Friday, October 1, 2010

Quick Turnaround

Here's a tiny update.  We got our passports today, much more quickly than expected.  In just 11 days from when we applied for them, actually.  Well done, Feds!  Maybe it's due to the recently increased fees for passports.  Whatever it is, it was unexpected.  We were giving ourselves 6 weeks to get our passports back and complete our paperwork in that time.  There are still some other items we're working on now.  I submitted a list of questions to our gracious application assistant at our adoption agency today, too.  Her answers will help us with our paperwork.

As far as travelling goes, at the start of this process, I thought a lot about our little girl waiting for us.  After the initial excitement, I really didn't allow myself to think about the actual travelling to Ethiopia and meeting her (and leaving her) and going back to bring her home.  But lately, I'm going there in my mind.  Purchasing plane tickets.  Packing bags.  The smells and sights of the city.  Marathon flights, one with our little one.  Arriving home, our baby girl's HOME.  HER house.  HER brothers.  HER room.  It's a thrill to think of our family all together at the dinner table.

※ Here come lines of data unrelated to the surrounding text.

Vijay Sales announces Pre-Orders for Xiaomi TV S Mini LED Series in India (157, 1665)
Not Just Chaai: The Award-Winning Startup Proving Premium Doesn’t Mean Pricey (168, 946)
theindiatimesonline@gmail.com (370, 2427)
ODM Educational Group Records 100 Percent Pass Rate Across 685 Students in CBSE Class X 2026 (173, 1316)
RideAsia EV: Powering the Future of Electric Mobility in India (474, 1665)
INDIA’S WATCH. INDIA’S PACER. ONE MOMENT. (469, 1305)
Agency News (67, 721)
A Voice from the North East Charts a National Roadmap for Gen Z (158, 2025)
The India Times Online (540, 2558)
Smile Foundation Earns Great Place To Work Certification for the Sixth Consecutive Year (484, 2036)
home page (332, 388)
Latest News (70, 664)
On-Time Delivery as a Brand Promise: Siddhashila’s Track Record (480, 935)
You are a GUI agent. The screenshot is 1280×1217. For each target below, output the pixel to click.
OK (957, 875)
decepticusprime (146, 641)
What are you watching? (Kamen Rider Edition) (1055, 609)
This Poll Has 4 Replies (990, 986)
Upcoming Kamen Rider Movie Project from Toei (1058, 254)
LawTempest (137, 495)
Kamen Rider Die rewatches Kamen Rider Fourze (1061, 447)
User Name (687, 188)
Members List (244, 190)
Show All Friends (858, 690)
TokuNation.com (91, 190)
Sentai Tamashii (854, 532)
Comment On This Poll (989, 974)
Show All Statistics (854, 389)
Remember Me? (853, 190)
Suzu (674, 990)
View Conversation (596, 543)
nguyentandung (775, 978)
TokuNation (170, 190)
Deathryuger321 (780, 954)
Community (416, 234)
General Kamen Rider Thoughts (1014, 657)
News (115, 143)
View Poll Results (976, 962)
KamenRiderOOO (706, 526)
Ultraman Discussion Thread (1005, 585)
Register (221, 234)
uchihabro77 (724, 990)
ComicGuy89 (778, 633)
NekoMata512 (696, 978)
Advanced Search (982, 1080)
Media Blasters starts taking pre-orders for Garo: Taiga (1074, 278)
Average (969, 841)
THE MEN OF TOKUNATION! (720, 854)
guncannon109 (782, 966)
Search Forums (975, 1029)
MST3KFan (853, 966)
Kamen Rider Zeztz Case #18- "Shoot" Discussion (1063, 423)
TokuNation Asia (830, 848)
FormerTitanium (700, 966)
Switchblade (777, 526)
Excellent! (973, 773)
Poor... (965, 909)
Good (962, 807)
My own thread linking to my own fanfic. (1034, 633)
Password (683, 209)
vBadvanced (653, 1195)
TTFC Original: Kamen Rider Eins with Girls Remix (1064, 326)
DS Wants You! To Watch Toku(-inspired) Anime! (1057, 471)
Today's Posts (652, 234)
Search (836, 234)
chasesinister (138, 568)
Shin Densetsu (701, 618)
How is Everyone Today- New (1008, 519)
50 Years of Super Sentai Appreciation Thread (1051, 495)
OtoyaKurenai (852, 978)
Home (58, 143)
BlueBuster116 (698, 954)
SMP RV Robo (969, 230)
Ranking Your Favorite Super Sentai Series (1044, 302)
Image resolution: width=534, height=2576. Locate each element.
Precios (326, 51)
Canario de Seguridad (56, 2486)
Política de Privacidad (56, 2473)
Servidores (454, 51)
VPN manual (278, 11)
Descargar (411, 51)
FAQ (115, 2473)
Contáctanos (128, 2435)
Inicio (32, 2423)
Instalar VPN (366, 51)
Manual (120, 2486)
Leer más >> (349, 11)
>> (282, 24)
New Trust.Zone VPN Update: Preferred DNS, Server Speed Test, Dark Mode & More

And then I get all teary and remember why this is a hard place to let myself go.  A little bit encourages me and reminds me why we're going through the work and expense of the adoption process.  Dwelling on it is hard, a reminder that our family is not complete.

But our Father endures with much patience and work and at great cost to Him a world where His family is not yet complete.  A worthy and not remotely coincidental example for me.

And in other life outside of this adoption.  I'm blessed to be working with a nonprofit in our city called JusticeMatters.  Tomorrow is our fall kickoff and training.  As the resident (read: only) poverty law attorney on the board, I have the privilege of addressing volunteer Christian attorneys and law students about the substantive law questions they can expect when they volunteer in our free legal clinics.  We have timed the training just right so that Duke law students wanting to escape their camp-out for basketball tickets can attend our approved training.  So we're expecting a crowd.  I'd appreciate your prayers as I address the group (along with other volunteers and some local dignitaries) and that they would see the need and respond to the call to serve and advocate for people of modest means in our city.

That's all for now.  Thanks for coming back.